The general trend is to focus on the bigger fields, to reduce capex and increase opex. The overall picture across the industry is becoming quite clear: existing operations are generally continuing more or less as planned, but new developments are being put back on the shelf or postponed. Nevertheless, from our own perspective, there are a lot of critical jobs that still need to be performed and work volumes remain as high as ever in the EPC and drilling segments. The real question is about how to perform these activities smarter and more cost-effectively.
You’ve talked about how the oilfield service sphere remains a crowded market despite the price pressures. How are you going about differentiating Ali and Sons from the competition and marking yourself out as a ‘go-to’ partner of choice?
We differentiate ourselves by placing ourselves closer to the end customer than the alternative actors present in the market.
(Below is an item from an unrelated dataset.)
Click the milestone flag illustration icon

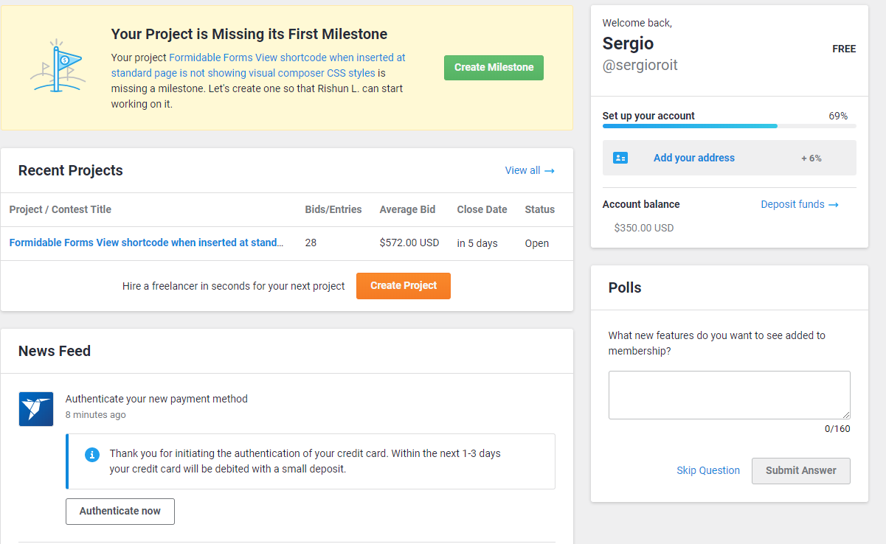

We spend considerable time listening to the needs of the customer, understanding the challenge posed and in ensuring that their needs are catered to on time and on budget in the most efficient manner. We see our collaboration with them as a virtuous circle: the more that we can assist them in their turnaround time and in lowering their operational costs, the more oil they can produce and the more work there will be for us to do in terms of repeat business.